Outcomes after double switching from originator Infliximab to biosimilar CT‐P13 and biosimilar SB2 in patients with inflammatory bowel disease: a 12‐month prospective cohort study

BACKGROUND There are few data regarding multiple switching from the originator Infliximab to its biosimilars. AIM To assess outcomes and patient perspectives in a prospective manner after double switching from Infliximab to the biosimilars CT-P13 and SB2. METHODS A total of 158 consecutive patients with inflammatory bowel disease (IBD) receiving CT-P13 maintenance therapy were switched to SB2 and followed for 54 weeks. Patients were stratified according to previous switch from the originator Infliximab to CT-P13 (double switch group) or not (single switch group).
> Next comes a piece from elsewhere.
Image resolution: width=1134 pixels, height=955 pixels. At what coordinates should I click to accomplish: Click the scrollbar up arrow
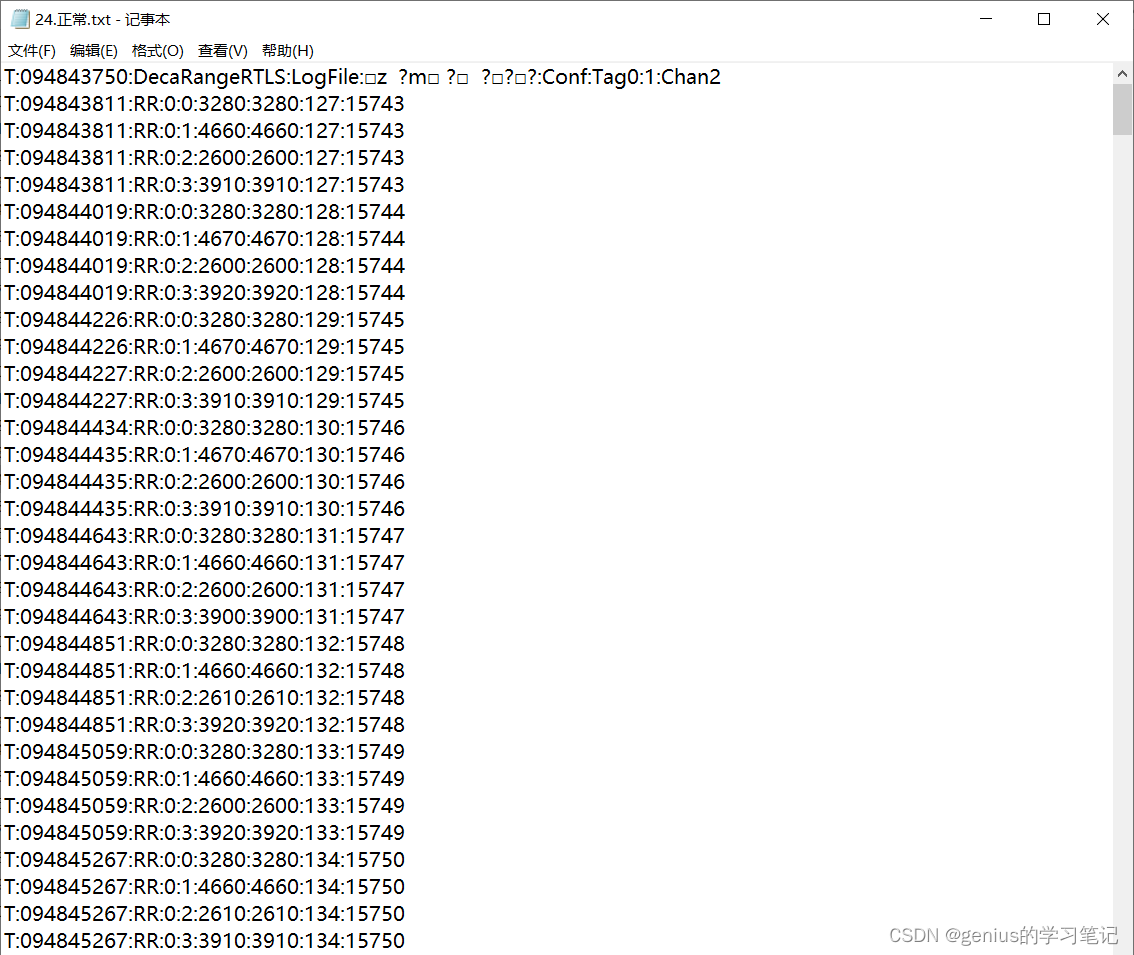tap(1122, 72)
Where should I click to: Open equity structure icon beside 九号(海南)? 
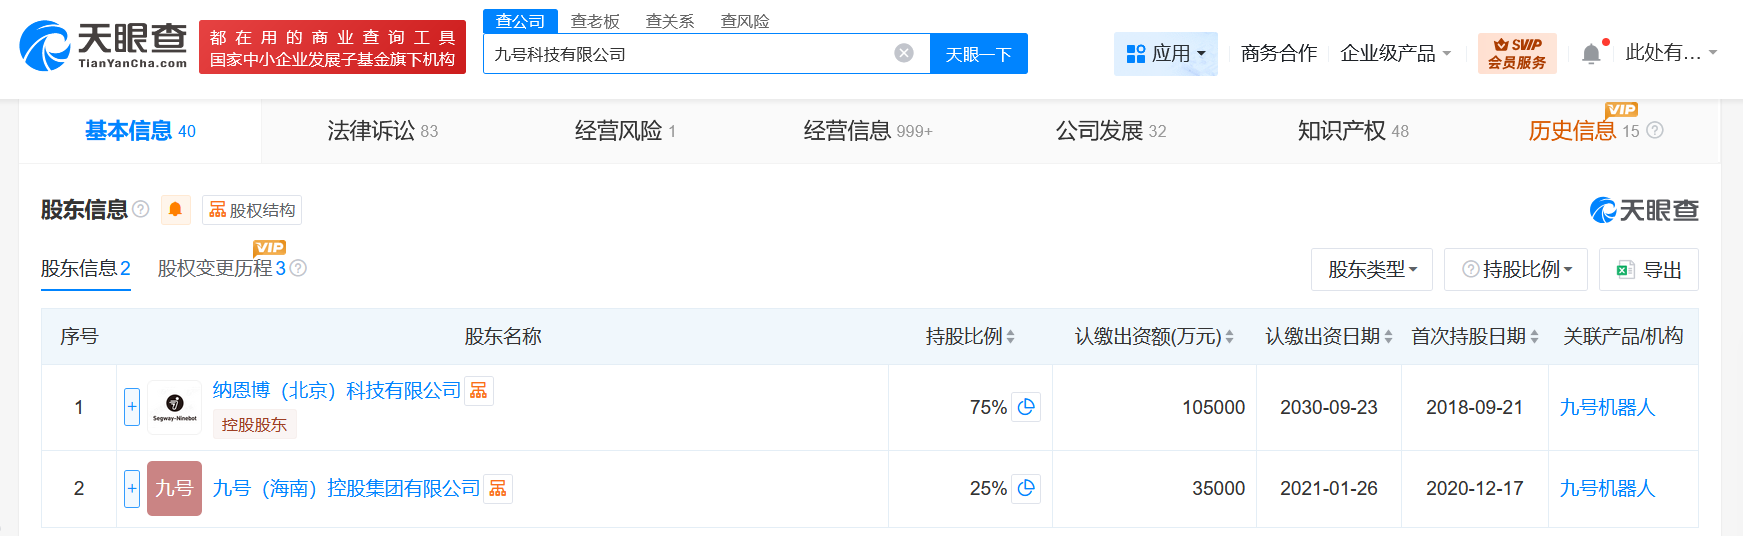(498, 488)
RESULTS The drug persistence was high (94.9%) after 54 weeks. In total, 17 (10.8%) patients experienced loss of response to SB2, including 10 patients who were managed through dose optimisation and continued treatment. No changes were observed in clinical activity scores, fatigue, biological activity and pharmacokinetical parameters after the switch. The safety profile was in line with the current knowledge of Infliximab. According to the Beliefs about Medicines Questionnaire, the patients' perspectives did not change after switching from CT-P13 to SB2. The primary patient concerns remained after the switch, which were focused on effectiveness and safety rather than on the molecular differences between originator and biosimilars or socioeconomic benefits. There were also no differences in the concerns and beliefs between the double and single switch groups. CONCLUSION Double switching from the originator Infliximab to CT-P13 and then to SB2 was not associated with an impairment in patient beliefs, while the effectiveness, immunogeniity and safety of anti-TNF therapy remained stable after 54 weeks of follow-up.